Gijón saca 200 kilos de basura del mar, hasta una Game Boy
Voluntarios, buceadores y colectivos sociales sacaron a la luz el vergonzoso estado del Puerto Deportivo. Desde una consola clásica hasta un bolardo: nuestra huella en el océano es pura porquería y la urgencia climática no espera.
Una limpieza que es un grito de auxilio
Carros, estanterías metálicas, baterías de embarcaciones, muebles, un bolardo, una valla, un teléfono móvil, una consola Game Boy, sillas, conos, neumáticos, vasos, botellas, bolsas de plástico... No, no es el inventario de un mercadillo de barrio. Es la radiografía de la vergüenza que esconden las aguas del Puerto Deportivo de Gijón. Este sábado, bajo el lema Las sirenas no existen, la basura sí, una treintena de personas se sumergieron en la dársena de Fomento para sacar a flote los más de 200 kilos de basura que llevamos años tirando a la cara del planeta.
La jornada, impulsada por el Ayuntamiento y el Puerto Deportivo, contó con el trabajo de buceadores de la Federación de Actividades Subacuáticas del Principado de Asturias (FASPA), el Grupo Especial de Actividades Subacuáticas (GEAS) de la Guardia Civil, la junta local de Cruz Roja, profesionales del Bioparc Acuario e integrantes del club de buceo Alpha. Hay mucha porquería bajo el agua, lamentaron los protagonistas al salir, con las manos llenas de mugre y el corazón encogido.
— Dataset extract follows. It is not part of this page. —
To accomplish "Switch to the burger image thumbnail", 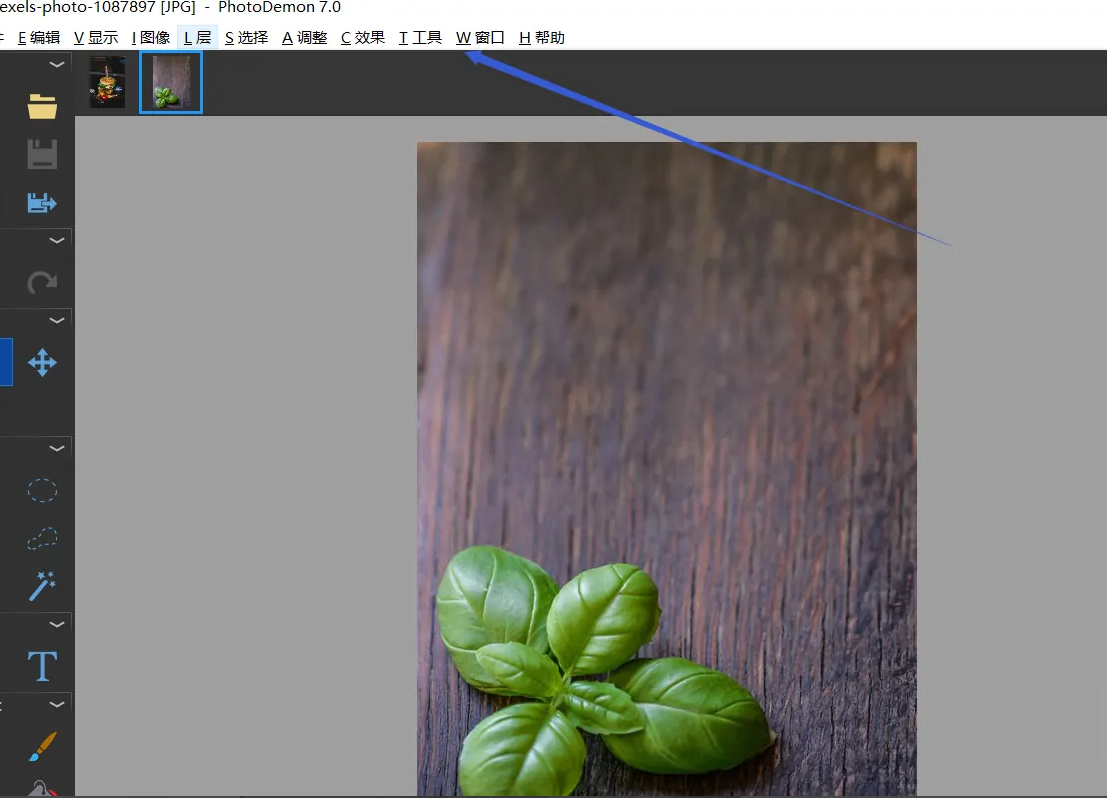I will (107, 82).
Un tirón de orejas colectivo
Hace falta concienciación; esto es un tirón de orejas, sentenciaba Alejandro Beneit, director del Bioparc Acuario, mientras observaba el monumental montón de residuos acumulados en la superficie. Beneit no dudó en reivindicar que hay que ser más responsables con un entorno que nos da la vida y que el sistema nos empeña en asfixiar.
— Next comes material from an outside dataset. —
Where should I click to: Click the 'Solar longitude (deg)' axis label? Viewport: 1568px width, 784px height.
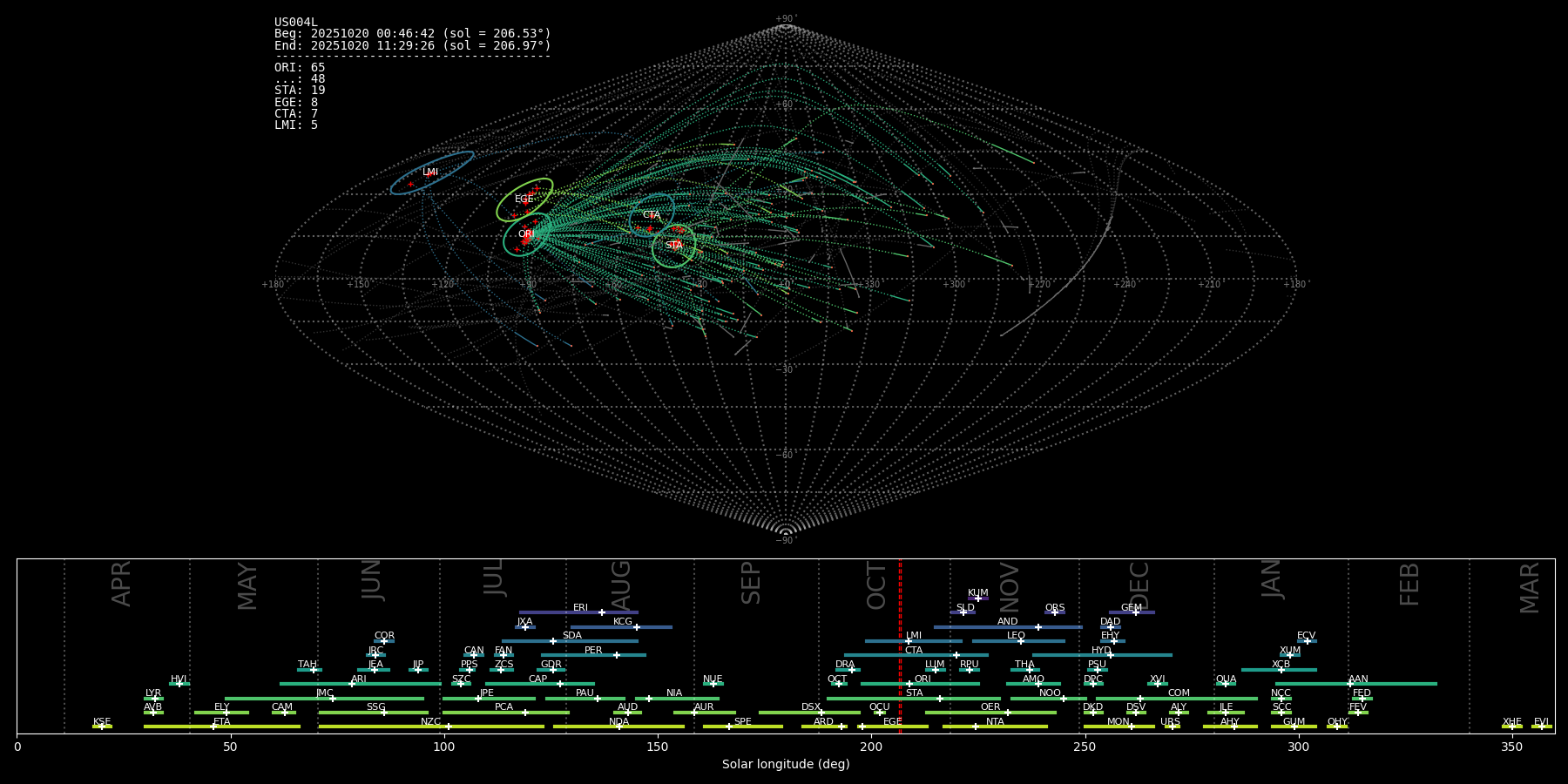coord(786,765)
La limpieza sirvió para conmemorar tanto el Día Mundial del Medio Ambiente, el pasado 5 de junio, como el Día Mundial de los Océanos, el próximo 8 de junio. Además, se completó con juegos divulgativos para los más pequeños, dirigidos por el personal del Acuario. La parte de mostrar animales es bonita pero es solo una pata de lo que hacemos; también está la parte de la conservación del entorno, sostuvo Beneit, recordando que la educación ambiental no es un capricho, es una urgencia.
La indignación bajo el agua
Daniel Suárez, presidente de la FASPA, fue uno de los buceadores que se dejó la piel en las profundidades. Me he encontrado un teléfono, vasos, botellas... Impacta e indigna verlo; la gente debe creer que las cosas desaparecen ahí abajo, resaltó Suárez, que abogó por inculcar a los niños la importancia de no tirar objetos al mar. Mario López, del club Alpha, también buceó en busca de elementos, y los encontró a montones. No te esperas que haya tanta cantidad de basura; está hecho un asco, aseveró López, que incidió en que hay que intentar que la gente contamine lo menos posible.
Para abrir los ojos, pocas cosas mejores que ver in situ la retahíla de residuos rescatados. Sobre la iniciativa, Bella María García, cofundadora de Oceanide, destacó que es una forma de visibilizar el impacto que tiene el ser humano en el medio marino. Hay que tener conciencia de lo que provocamos y del cambio que podemos generar, ahondó García, en una llamada a la responsabilidad colectiva frente al desastre ecológico.
La mirada de las que vienen
Mientras los voluntarios iban y venían con los objetos recogidos, la pequeña Lucía observaba el trajín con su madre, Rebeca Fernández. ¡Mira la cantidad de cosas que sacaron!, le decía Rebeca a la cría. Una imagen que lo dice todo. La mañana sirvió también para que el Ayuntamiento agradeciese a la FASPA su labor incombustible. Gracias por sumaros cada año a estas iniciativas; ojalá llegue un momento en el que no haga falta porque no quede basura en los océanos, aseguró Jorge González-Palacios, concejal de Relaciones Institucionales y Juventud, que entregó a la federación una réplica de Las Letronas como detalle.
El detalle es un reconocimiento necesario. Lo que ya no es necesario, ni tolerable, es que siga haciendo falta bucear para recoger la basura de un modelo roto. Cuidar el mar no es una opción, es el único camino que nos queda.